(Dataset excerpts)
+---+

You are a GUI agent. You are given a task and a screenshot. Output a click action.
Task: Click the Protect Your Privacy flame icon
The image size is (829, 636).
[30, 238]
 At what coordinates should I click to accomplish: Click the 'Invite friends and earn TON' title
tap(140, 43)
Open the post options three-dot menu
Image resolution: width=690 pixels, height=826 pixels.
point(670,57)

+---+

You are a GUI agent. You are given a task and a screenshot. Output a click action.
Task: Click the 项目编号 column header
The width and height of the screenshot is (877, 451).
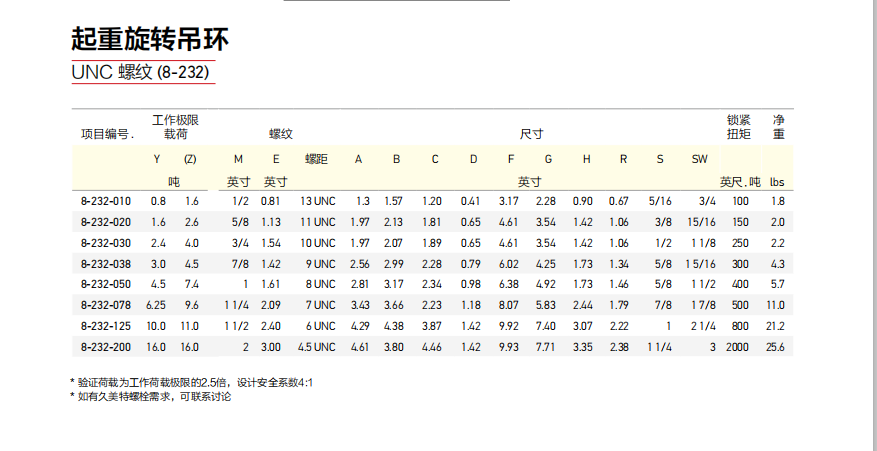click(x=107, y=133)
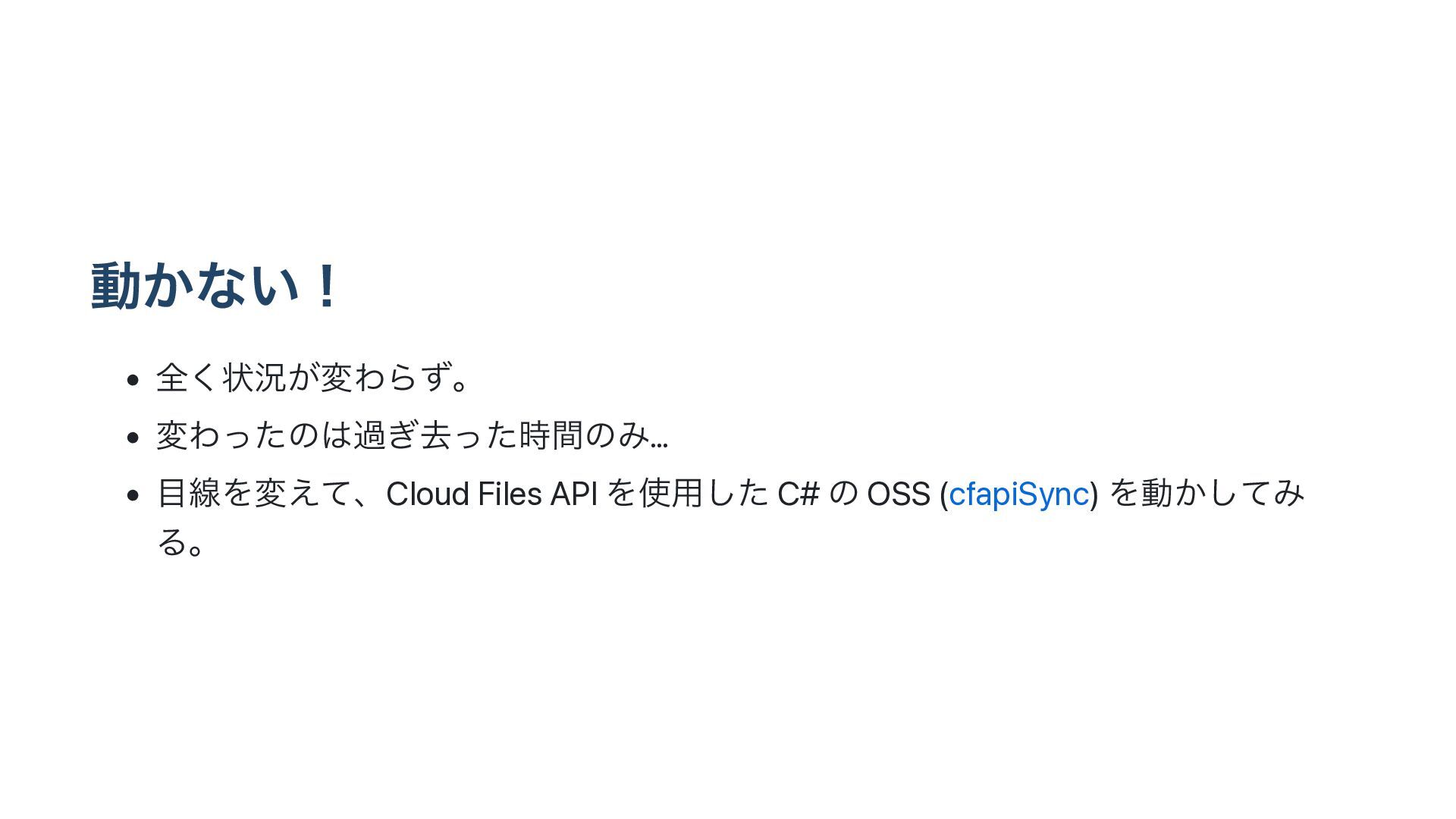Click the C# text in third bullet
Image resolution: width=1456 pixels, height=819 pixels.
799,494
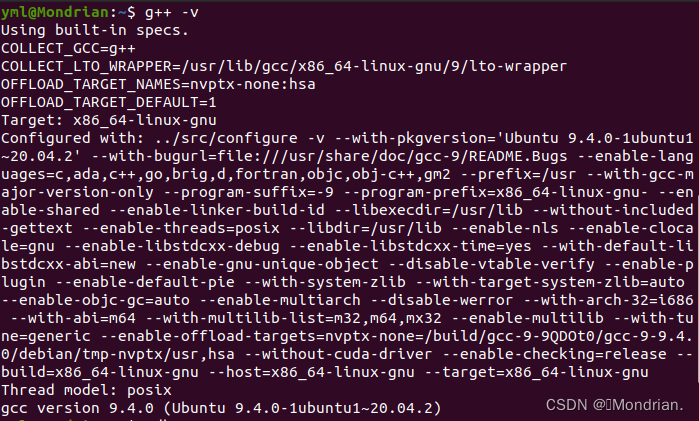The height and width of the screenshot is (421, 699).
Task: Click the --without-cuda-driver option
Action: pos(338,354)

+---+

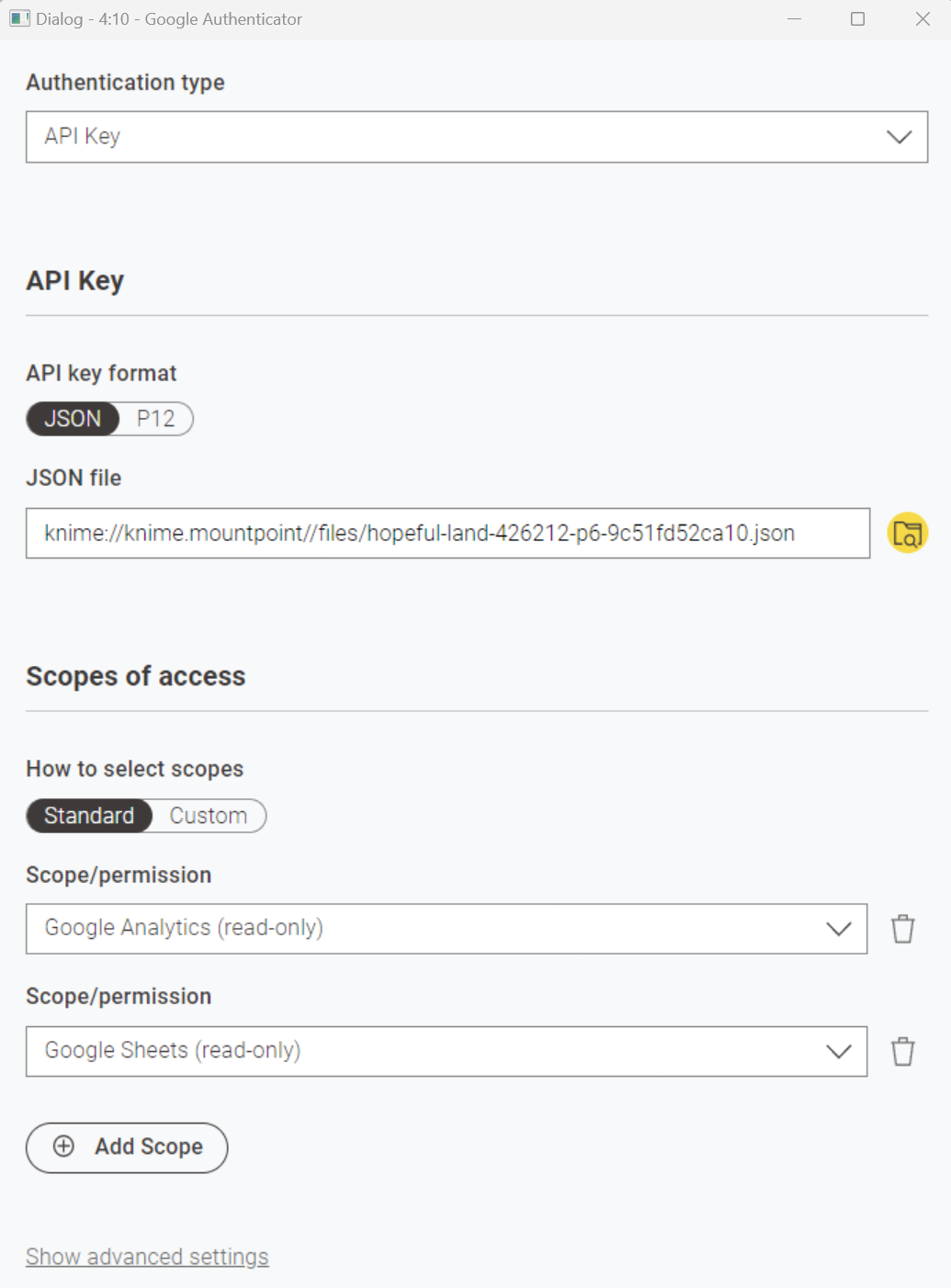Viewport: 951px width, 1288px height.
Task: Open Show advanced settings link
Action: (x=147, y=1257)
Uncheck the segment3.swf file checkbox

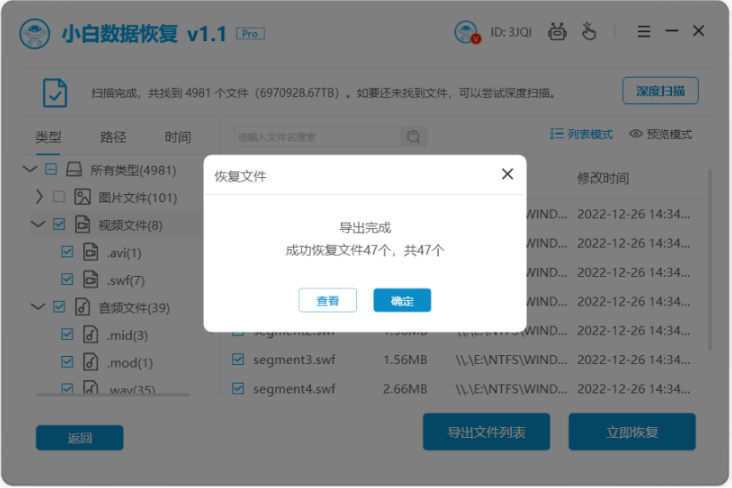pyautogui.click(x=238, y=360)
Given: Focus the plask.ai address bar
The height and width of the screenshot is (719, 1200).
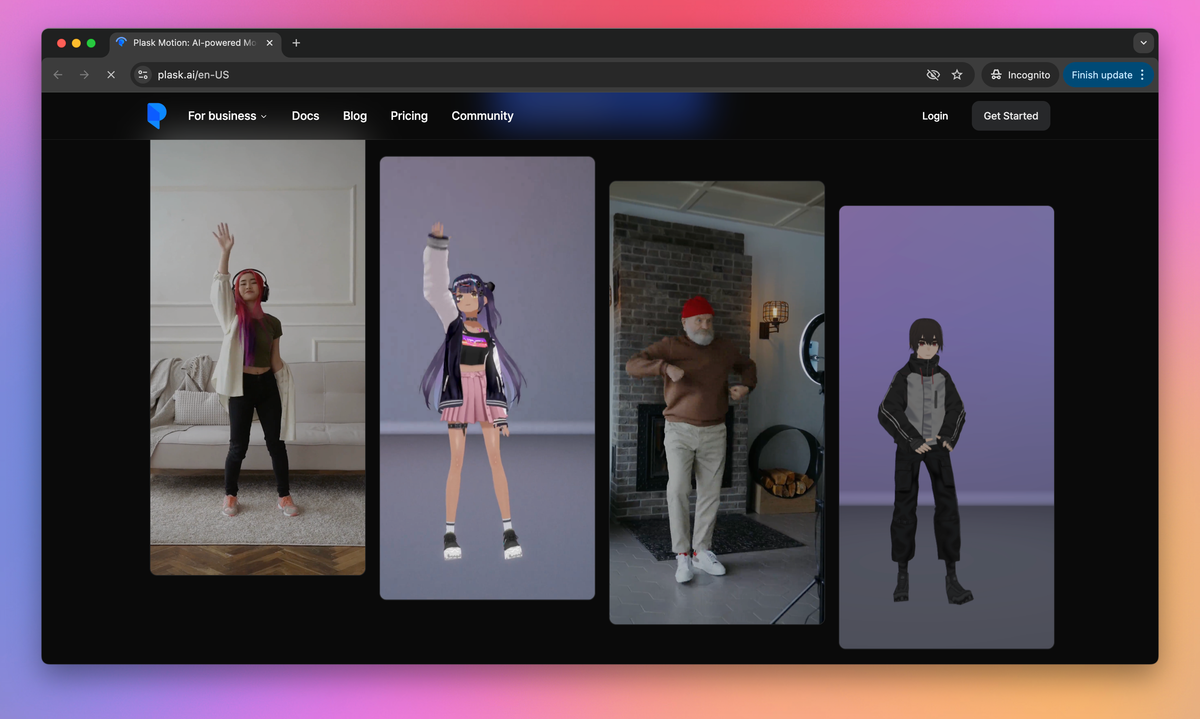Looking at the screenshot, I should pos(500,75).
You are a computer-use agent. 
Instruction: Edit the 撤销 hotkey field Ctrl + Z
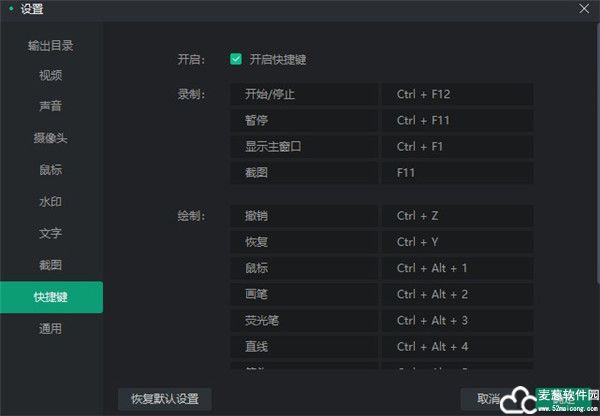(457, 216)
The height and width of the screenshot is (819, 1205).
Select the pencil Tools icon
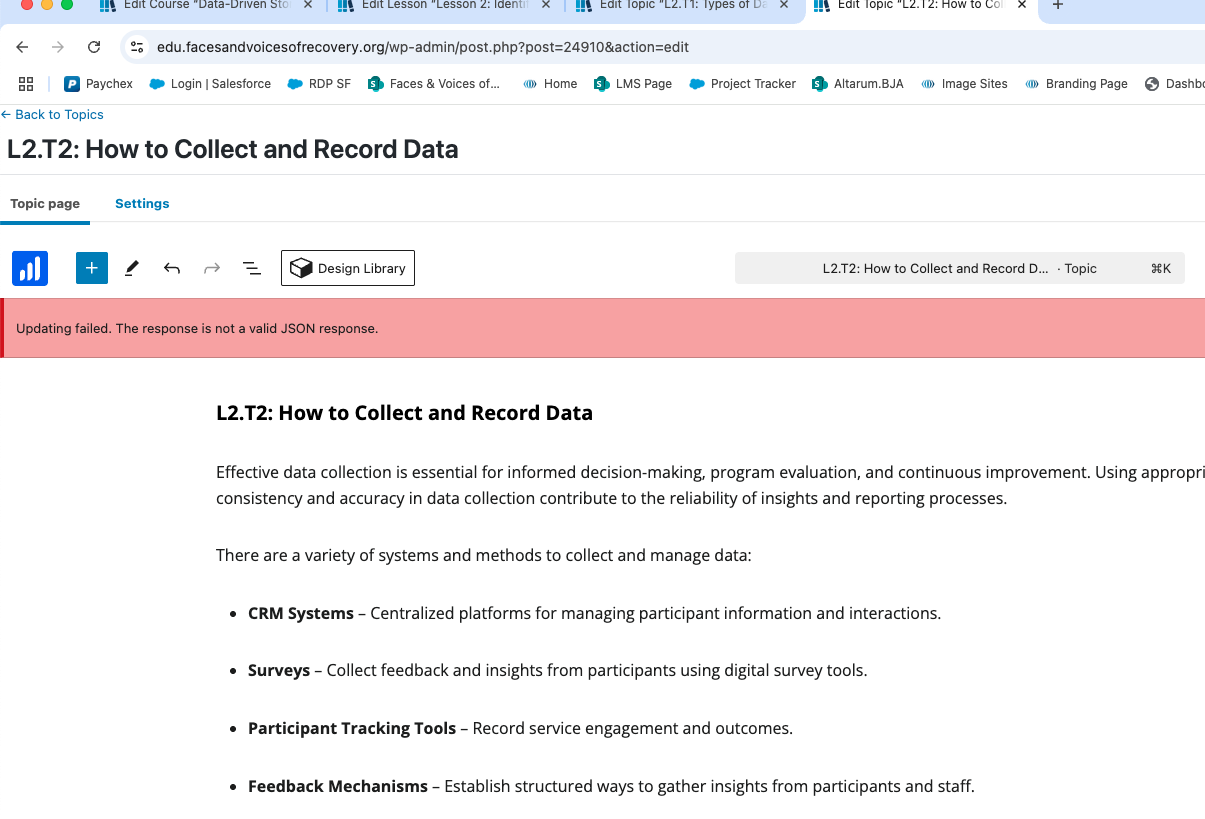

+---+

→ TASK ITEM
Could you reproduce exactly the lines of the entries above, from the one with "The height and width of the screenshot is (819, 1205)." through the one with "Select the pencil Tools icon", and nothing else?

→ SOLUTION TO THIS PROBLEM
The height and width of the screenshot is (819, 1205).
Select the pencil Tools icon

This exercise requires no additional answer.